* Texto de referência
━━━━━━━━━━━━━━━━━━━━━━━━━━━━━━
02 dezembro 2012

            Estou em uma sala branca, vazia, encostada na parede.

Estou rodeada de portas, basta escolher uma.
Quem dera fosse só escolher.
Há muito em jogo.
Amor, felicidade, dinheiro, família e principalmente satisfação.
Não ouço nada.
Sinto apenas a pressão exercida sobre mim com as horas se perdendo.
Que porta abrir?
Como saber que você chegou ao ápice? Se é que se dá para chegar lá.
Quem não quer ser útil, se estabilizar, amar, sentir, pulsar, deixar que esse vazio seja completado?
Mas não acaba apenas por abrir a porta, porque pelo caminho sempre aparecerão novas salas e novas trancas a serem abertas.
Existe a porta errada?
Experiências... Quantas experiências teremos na vida? E como ela pode dar tanto medo e ao mesmo tempo tanta coragem?
É realmente intrigante.

Experimentar a vida... Já parou para sentir o vento, quando ele bate em seu rosto, esfria seu corpo, te arrepia, te sussurra aos ouvidos? 
Ele tem muito a contar, esse mesmo vento teve grandes experiências em outros lugares, em outros séculos.
Já parou para observar as pessoas? Muitas vezes elas parecem até mais perdidas que você, mas de alguma forma estão tentando. Muitas com vários tipos de feridas, com essas marcas podemos compreendê-las melhor.
Feridas no coração, feridas na pele, tatuagens do tempo, marcas de derrotas, expressão de persistência.
Já parou para ouvir o som do mar e imaginar quantas criaturinhas ali moram?
Já parou para refletir uma boa música? Se identificar com ela e repeti-la várias vezes?
Muitas vezes pela correria, não paramos para nos ouvir, para ouvir o mundo, vê além do que se pode alcançar.
Permita-se.
O problema é ousar e conseguir, saber como permitir a vida adentrar e ter coragem para seguir.
━━━━━━━━━━━━━━━━━━━━━━━━━━━━━━
* Dados para análise
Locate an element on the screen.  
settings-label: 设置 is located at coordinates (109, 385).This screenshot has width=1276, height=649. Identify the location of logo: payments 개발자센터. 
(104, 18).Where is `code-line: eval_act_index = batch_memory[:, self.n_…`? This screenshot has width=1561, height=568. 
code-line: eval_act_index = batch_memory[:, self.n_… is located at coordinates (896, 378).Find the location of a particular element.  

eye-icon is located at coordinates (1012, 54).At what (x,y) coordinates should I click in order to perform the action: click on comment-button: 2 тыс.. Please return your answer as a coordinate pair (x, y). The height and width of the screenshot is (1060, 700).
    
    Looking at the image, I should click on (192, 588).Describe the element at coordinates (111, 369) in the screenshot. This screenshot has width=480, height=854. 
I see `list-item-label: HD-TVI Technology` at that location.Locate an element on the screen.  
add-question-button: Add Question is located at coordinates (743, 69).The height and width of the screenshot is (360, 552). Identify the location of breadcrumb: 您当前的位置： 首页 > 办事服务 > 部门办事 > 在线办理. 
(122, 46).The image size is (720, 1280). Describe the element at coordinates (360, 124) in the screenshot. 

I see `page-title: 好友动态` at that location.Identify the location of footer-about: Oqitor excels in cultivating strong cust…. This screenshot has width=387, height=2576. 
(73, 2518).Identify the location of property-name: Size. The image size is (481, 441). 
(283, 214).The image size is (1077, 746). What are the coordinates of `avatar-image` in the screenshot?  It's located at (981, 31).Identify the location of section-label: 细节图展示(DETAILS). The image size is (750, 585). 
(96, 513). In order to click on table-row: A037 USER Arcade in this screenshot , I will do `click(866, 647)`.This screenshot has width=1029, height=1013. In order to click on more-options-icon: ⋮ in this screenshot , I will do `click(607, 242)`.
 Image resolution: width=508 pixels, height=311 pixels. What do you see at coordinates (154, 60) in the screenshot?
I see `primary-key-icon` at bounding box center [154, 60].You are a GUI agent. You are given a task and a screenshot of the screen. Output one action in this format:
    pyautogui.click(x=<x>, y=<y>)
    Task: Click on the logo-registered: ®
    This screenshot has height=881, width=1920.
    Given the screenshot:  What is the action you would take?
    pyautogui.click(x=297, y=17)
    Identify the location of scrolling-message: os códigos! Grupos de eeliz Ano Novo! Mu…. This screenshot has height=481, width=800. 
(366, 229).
━━━━━━━━━━━━━━━━━━━━━━━━━━━━━━
* Tarefas do exercício
a) Diga se cada afirmação abaixo está de acordo com o texto de referência e responda sim ou não, citando literalmente as palavras do texto que decidem a questão. (i) A pessoa que fala está em uma sala branca e vazia. (ii) A pessoa que fala ouve as horas passarem. (iii) Depois de abrir a porta, não aparecem novas salas pelo caminho.
b) Repita sem alterações o trecho do texto de referência que começa nas palavras que contêm "Há muito em" e termina em "vazio seja completado?".
c) Segundo o texto de referência, o que o vento teve em outros lugares e em outros séculos?

* Suas respostas
a)
(i) Sim: "Estou em uma sala branca, vazia, encostada na parede."
(ii) Não: "Não ouço nada."
(iii) Não: "pelo caminho sempre aparecerão novas salas e novas trancas a serem abertas."

b)
Há muito em jogo.
Amor, felicidade, dinheiro, família e principalmente satisfação.
Não ouço nada.
Sinto apenas a pressão exercida sobre mim com as horas se perdendo.
Que porta abrir?
Como saber que você chegou ao ápice? Se é que se dá para chegar lá.
Quem não quer ser útil, se estabilizar, amar, sentir, pulsar, deixar que esse vazio seja completado?

c) Grandes experiências.